— GOAL OF THE EXERCISE —
Show all lines of the listing that hold the word "settings".

##############################

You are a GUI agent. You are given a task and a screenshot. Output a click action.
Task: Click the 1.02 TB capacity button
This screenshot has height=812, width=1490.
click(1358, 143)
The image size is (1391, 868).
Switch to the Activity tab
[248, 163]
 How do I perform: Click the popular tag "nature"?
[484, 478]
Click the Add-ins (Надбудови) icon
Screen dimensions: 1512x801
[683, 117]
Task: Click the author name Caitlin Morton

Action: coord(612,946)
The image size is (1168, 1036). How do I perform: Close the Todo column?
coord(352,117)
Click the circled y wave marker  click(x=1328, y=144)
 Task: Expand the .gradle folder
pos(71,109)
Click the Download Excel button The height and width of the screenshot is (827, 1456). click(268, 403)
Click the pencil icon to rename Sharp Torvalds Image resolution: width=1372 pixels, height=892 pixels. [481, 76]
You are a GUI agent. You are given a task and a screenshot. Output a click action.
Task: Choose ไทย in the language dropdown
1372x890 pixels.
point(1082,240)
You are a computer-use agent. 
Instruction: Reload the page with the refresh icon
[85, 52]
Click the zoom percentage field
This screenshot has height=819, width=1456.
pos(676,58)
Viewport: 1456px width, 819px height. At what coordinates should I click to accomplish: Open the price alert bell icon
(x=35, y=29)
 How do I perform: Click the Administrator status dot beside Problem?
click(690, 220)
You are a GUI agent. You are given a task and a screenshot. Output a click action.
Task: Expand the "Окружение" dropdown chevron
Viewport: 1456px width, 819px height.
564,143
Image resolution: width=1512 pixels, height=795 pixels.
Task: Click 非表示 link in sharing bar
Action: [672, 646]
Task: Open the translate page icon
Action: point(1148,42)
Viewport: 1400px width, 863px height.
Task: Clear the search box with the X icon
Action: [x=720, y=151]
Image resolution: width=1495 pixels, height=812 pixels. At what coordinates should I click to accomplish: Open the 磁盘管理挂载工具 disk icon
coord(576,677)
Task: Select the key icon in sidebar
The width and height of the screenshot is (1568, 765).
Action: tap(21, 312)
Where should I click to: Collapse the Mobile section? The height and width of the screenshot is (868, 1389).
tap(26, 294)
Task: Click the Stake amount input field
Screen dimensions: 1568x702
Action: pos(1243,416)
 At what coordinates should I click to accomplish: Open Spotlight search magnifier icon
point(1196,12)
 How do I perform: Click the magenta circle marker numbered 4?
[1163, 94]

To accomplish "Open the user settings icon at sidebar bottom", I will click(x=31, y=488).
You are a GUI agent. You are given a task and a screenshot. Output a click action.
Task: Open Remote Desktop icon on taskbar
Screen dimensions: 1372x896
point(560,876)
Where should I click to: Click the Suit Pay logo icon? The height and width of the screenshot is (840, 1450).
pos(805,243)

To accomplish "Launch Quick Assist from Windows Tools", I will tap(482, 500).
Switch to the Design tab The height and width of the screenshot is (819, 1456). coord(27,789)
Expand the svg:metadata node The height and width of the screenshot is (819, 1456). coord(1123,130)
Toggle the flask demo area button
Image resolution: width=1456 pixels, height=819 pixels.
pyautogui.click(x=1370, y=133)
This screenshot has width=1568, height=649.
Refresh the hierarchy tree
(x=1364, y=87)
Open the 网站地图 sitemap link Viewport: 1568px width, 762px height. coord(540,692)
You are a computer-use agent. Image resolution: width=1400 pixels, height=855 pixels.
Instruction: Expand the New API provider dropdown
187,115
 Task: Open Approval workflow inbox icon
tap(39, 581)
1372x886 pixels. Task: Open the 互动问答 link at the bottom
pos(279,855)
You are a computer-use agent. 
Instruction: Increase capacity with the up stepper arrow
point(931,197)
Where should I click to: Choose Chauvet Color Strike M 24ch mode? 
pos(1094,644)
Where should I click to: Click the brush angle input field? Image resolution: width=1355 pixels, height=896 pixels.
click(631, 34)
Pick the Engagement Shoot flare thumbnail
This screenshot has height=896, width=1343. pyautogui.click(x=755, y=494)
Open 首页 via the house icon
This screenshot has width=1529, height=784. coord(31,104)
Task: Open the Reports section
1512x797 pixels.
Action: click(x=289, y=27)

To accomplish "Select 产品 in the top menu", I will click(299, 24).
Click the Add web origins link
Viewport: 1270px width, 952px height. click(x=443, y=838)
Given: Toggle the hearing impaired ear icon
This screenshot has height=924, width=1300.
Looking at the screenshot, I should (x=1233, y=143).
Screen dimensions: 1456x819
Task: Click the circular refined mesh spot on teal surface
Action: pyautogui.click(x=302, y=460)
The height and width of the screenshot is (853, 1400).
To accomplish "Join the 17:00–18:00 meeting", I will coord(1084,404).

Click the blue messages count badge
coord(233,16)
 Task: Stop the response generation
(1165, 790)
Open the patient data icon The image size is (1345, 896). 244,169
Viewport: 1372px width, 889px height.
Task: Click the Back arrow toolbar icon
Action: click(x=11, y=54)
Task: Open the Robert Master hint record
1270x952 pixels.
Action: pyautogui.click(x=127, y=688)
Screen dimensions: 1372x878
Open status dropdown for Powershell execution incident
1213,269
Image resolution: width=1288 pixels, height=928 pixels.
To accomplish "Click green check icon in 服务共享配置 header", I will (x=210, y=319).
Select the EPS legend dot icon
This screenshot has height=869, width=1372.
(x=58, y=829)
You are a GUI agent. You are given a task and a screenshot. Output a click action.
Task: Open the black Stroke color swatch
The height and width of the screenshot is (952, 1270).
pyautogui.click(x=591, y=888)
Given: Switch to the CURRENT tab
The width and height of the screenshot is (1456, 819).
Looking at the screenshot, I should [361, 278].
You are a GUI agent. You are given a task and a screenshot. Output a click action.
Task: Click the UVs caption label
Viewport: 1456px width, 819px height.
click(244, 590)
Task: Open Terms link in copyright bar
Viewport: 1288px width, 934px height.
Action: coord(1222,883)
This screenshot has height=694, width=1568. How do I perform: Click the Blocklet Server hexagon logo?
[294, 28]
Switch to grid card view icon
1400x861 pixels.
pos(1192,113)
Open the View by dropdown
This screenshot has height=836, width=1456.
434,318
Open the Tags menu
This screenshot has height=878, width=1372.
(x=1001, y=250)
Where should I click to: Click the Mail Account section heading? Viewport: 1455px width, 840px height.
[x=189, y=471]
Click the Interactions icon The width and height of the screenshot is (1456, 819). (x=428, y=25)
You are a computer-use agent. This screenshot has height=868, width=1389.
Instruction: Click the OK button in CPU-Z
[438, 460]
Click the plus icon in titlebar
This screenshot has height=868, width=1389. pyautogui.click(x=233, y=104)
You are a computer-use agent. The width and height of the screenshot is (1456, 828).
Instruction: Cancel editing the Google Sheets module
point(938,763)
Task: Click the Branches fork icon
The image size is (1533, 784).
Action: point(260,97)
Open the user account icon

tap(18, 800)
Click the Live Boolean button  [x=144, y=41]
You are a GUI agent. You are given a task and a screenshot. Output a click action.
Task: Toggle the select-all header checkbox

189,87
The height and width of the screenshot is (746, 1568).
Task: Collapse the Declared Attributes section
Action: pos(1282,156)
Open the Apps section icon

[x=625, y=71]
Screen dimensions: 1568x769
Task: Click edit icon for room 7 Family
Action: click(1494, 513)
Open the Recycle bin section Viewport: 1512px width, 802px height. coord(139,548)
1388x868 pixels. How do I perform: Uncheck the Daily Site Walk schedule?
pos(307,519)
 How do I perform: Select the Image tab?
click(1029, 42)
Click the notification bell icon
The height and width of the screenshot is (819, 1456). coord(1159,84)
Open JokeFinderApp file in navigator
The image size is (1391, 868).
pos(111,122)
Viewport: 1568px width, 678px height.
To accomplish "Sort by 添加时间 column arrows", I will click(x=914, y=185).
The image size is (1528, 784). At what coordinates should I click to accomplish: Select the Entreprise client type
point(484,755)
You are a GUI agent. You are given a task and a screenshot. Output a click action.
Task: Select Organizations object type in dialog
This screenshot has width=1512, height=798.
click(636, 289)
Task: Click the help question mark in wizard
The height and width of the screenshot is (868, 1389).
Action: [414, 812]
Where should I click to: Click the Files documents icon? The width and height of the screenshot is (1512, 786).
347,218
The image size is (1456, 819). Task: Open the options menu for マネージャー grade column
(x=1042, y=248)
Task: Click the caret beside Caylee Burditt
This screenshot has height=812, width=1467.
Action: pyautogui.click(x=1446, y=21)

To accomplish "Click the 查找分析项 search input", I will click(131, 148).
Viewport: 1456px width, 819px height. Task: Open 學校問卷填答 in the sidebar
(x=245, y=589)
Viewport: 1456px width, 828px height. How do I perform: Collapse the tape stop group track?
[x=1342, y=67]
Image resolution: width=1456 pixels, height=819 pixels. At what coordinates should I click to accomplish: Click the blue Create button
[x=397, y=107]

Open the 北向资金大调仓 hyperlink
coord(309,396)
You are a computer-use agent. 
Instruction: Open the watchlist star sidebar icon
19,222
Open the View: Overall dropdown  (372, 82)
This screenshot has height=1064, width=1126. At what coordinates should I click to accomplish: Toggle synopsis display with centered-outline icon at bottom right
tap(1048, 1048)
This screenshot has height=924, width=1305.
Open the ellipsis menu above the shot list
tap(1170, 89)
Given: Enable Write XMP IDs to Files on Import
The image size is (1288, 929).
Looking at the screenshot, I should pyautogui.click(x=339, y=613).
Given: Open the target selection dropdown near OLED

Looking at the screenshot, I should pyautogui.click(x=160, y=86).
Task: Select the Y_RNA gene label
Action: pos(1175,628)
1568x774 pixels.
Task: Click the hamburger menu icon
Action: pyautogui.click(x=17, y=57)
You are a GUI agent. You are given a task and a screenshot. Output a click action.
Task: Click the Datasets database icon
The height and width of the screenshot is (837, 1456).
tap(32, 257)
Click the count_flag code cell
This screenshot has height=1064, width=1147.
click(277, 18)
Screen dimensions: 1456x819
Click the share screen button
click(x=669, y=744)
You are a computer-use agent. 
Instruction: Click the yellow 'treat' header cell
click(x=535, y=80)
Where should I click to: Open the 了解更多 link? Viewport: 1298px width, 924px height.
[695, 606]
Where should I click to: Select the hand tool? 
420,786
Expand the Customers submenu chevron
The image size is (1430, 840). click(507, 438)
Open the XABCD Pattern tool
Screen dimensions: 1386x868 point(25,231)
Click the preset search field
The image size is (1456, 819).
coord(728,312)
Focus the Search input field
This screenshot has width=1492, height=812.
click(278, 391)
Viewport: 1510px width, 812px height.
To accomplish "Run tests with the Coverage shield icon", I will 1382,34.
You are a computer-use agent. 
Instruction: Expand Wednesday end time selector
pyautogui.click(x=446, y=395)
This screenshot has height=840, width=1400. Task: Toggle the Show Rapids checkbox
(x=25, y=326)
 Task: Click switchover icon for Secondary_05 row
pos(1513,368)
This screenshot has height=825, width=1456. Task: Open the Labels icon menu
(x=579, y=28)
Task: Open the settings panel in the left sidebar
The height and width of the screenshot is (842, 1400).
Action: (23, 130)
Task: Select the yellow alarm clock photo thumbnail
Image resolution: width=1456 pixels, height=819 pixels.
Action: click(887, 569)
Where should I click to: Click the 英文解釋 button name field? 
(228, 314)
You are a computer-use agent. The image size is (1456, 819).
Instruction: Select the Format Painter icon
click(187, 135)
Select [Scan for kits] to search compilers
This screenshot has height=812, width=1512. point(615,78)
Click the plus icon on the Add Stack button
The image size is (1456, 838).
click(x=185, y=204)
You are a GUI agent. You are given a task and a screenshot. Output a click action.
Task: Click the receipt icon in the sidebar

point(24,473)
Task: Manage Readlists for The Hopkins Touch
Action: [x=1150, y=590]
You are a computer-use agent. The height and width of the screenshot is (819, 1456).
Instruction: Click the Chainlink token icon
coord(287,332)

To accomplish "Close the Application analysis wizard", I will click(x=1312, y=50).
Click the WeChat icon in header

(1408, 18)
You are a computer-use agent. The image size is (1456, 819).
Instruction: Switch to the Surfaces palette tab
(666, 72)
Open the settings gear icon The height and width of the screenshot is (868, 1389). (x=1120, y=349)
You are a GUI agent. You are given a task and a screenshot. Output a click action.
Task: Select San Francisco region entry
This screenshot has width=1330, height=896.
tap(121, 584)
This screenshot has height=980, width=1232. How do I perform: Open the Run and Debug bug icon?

##############################

— RESULT —
To accomplish "Open the user settings icon at sidebar bottom", I will click(x=31, y=488).
Task: Open the settings panel in the left sidebar
Open the settings gear icon The height and width of the screenshot is (868, 1389). (x=1120, y=349)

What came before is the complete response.